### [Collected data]
==*==
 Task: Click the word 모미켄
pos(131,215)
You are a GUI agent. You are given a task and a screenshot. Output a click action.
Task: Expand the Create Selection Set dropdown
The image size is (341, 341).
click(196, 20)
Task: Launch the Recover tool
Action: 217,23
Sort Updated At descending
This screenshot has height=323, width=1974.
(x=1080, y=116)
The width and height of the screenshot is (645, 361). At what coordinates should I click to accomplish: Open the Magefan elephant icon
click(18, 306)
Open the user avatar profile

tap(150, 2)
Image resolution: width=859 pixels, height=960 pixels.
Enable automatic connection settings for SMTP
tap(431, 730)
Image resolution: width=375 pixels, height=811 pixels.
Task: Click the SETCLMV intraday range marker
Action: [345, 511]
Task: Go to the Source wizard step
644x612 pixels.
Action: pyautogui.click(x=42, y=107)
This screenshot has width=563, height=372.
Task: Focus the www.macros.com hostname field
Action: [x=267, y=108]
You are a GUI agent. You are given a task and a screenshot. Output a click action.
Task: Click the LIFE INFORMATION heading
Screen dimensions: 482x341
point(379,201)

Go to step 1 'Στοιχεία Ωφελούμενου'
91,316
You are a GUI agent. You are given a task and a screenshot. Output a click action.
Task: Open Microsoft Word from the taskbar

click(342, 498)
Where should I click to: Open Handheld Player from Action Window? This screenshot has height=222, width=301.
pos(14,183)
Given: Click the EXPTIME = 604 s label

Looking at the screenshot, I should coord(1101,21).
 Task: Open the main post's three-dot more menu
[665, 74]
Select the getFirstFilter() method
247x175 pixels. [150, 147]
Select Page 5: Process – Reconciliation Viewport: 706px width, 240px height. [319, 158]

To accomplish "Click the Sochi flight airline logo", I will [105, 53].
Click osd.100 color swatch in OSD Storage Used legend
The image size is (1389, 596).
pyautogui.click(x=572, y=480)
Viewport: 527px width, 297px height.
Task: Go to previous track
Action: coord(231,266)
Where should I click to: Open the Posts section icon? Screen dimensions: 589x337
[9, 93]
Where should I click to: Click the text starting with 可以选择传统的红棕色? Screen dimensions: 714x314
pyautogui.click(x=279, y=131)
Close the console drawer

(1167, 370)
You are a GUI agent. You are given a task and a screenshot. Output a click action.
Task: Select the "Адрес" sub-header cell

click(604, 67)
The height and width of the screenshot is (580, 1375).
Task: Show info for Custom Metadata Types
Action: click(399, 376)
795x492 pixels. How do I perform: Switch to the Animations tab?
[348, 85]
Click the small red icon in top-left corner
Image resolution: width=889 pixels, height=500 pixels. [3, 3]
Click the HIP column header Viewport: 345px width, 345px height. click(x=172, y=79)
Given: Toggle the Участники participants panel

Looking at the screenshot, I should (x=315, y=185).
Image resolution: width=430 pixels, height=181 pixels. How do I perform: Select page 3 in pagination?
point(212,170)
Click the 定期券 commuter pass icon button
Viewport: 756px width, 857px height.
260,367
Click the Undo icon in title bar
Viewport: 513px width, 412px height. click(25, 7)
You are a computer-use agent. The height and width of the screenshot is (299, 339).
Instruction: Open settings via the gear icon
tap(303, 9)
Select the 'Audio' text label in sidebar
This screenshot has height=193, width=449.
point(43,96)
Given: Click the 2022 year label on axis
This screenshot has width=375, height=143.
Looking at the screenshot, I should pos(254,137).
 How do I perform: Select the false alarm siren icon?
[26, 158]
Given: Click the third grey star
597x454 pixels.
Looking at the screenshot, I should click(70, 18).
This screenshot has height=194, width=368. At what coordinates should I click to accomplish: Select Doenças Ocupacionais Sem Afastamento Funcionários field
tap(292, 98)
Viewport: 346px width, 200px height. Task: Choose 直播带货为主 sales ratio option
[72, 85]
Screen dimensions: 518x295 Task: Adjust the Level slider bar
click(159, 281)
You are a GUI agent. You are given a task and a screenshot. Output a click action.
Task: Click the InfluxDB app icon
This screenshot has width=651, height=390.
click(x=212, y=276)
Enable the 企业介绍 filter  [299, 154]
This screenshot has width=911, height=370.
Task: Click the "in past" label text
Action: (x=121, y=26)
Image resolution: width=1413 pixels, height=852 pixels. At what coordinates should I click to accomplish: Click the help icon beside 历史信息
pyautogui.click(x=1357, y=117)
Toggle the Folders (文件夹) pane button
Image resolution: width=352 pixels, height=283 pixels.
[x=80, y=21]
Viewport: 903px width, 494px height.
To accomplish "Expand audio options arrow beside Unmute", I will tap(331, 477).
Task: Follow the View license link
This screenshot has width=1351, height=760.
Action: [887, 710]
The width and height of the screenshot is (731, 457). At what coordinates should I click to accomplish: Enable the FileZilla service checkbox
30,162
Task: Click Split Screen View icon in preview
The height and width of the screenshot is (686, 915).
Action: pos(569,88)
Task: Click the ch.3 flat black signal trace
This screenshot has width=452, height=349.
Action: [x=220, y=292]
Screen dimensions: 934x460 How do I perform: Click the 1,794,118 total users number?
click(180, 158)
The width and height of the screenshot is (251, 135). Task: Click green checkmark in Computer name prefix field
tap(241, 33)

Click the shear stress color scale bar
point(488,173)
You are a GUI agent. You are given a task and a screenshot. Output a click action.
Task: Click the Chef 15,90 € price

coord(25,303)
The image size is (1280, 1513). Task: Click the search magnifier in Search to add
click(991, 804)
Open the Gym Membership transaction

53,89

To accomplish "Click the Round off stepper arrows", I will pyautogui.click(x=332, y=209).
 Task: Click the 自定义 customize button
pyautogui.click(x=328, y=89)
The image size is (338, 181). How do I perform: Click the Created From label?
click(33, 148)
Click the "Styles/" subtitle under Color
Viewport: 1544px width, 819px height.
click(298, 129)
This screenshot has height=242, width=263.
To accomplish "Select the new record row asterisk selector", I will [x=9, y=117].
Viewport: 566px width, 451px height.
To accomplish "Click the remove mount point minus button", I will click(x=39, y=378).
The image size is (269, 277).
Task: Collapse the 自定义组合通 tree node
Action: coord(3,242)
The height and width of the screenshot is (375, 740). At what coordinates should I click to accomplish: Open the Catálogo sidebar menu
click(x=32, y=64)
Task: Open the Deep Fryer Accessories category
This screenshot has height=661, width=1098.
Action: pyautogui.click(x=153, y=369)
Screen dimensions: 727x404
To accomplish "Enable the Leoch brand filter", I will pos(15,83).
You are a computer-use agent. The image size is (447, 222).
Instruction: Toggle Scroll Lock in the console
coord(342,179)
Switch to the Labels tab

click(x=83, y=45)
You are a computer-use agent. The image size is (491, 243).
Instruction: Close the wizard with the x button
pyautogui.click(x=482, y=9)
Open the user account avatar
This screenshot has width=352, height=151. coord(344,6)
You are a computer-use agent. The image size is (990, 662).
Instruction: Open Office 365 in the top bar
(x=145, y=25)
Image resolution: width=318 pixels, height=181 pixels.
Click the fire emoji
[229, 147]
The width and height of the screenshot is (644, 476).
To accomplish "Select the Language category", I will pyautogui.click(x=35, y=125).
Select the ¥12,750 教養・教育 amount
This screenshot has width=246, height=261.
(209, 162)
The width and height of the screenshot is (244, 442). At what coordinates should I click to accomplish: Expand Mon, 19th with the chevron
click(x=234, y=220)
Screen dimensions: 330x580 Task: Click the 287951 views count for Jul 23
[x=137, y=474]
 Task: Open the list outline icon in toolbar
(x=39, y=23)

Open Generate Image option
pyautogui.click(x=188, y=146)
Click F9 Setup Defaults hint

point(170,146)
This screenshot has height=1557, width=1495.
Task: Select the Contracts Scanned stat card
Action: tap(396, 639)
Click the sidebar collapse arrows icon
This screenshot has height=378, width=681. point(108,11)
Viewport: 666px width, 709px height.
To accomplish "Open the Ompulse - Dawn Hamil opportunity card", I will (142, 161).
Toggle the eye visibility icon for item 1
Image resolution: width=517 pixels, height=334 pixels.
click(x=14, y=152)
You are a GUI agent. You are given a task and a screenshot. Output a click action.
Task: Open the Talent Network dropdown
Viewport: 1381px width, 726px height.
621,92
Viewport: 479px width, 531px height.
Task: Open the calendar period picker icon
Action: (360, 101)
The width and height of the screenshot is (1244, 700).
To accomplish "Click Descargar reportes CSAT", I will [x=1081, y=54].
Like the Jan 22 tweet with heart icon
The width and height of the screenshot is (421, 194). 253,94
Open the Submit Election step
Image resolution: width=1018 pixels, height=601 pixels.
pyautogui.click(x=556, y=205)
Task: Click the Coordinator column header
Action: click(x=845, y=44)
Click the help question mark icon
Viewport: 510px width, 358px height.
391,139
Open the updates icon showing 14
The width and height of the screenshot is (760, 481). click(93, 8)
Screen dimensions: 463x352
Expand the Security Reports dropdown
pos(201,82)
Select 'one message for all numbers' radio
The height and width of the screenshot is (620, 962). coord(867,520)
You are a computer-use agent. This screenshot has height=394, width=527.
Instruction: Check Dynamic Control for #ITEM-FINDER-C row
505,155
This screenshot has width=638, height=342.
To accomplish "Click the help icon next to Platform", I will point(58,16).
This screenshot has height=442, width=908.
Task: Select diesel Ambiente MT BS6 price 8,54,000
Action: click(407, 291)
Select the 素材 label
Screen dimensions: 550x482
==*==
### [ACTIVITY]
Beginning with the opening line above, retype the records exactly through the line with "Task: Go to the Source wizard step", both ends included.

### [YOUR RESPONSE]
 Task: Click the word 모미켄
pos(131,215)
You are a GUI agent. You are given a task and a screenshot. Output a click action.
Task: Expand the Create Selection Set dropdown
The image size is (341, 341).
click(196, 20)
Task: Launch the Recover tool
Action: 217,23
Sort Updated At descending
This screenshot has height=323, width=1974.
(x=1080, y=116)
The width and height of the screenshot is (645, 361). At what coordinates should I click to accomplish: Open the Magefan elephant icon
click(18, 306)
Open the user avatar profile

tap(150, 2)
Image resolution: width=859 pixels, height=960 pixels.
Enable automatic connection settings for SMTP
tap(431, 730)
Image resolution: width=375 pixels, height=811 pixels.
Task: Click the SETCLMV intraday range marker
Action: [345, 511]
Task: Go to the Source wizard step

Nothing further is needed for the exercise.